Rocky Linux launches opt-in security repository for urgent fixes

Rocky Linux has introduced a Security Repository that allows the distribution to ship urgent security fixes ahead of upstream Enterprise Linux when public exploit code exists and upstream patches are unavailable.

Rocky Linux security repository

“The repository is disabled by default. That’s intentional. The default Rocky Linux experience stays exactly what it has always been: predictable, stable, and fully upstream-compatible. Administrators who want access to accelerated fixes can opt in when they need it,” Eric Hendricks of the Rocky Linux team explained.

Administrators who want accelerated fixes can enable it with sudo dnf --enablerepo=security update or configure it permanently in their DNF settings. Systems that do not enable the repository continue to receive only standard upstream-aligned packages.

What triggered the change

Two recent vulnerabilities pushed the project to act. CopyFail and Dirty Frag were local privilege escalation flaws with public proof-of-concept exploits circulating before upstream had fixes broadly available. During those windows, Rocky Linux administrators had no supported path to a patched package.

Hendricks said the repository is reserved for a narrow scenario: a significant vulnerability is public, exploit code exists, and upstream fixes are not yet available. It is not a general-purpose fast-track channel and does not replace the standard Rocky Linux release process.

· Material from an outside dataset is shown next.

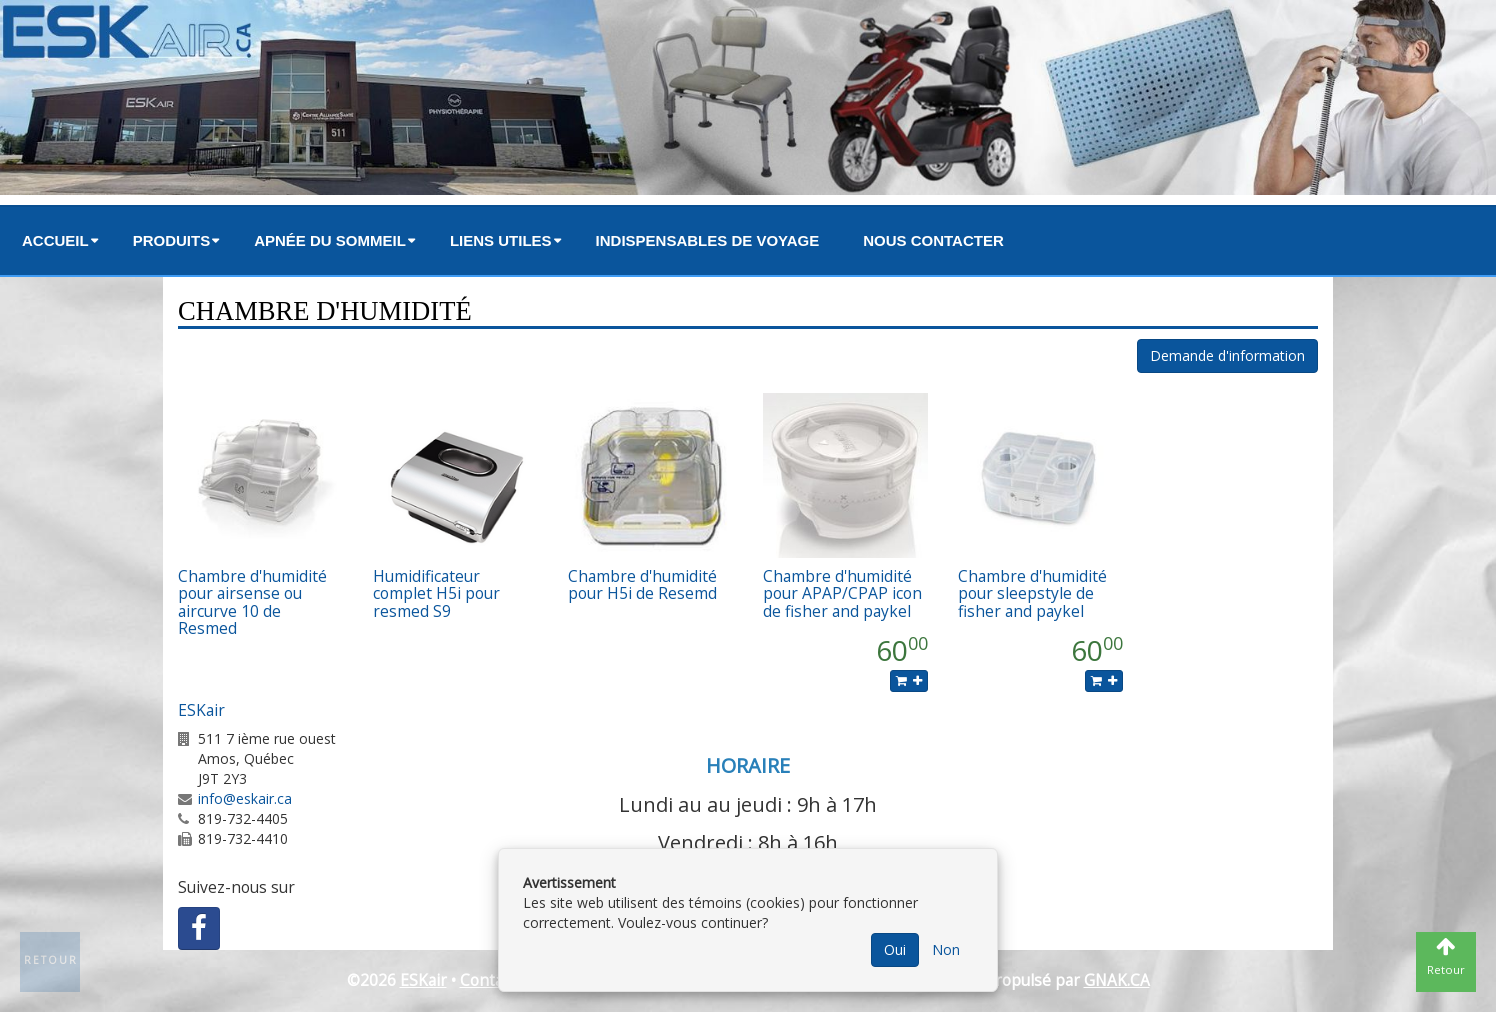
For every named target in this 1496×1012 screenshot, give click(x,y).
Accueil (55, 240)
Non (946, 949)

Package handling and limitations

Packages in the Security Repository are versioned to be superseded automatically by the next upstream release. When Red Hat ships a fix, the upstream package replaces the Rocky version. The repository does not issue traditional errata records and its updates do not appear in dnf update --security output, because the project does not treat them as formal advisories.

If Rocky issues a patch and upstream declines to address the underlying issue, the next upstream kernel release will replace the Rocky-patched version. Users who want to retain the Rocky fix in that situation would need to version-lock their kernel.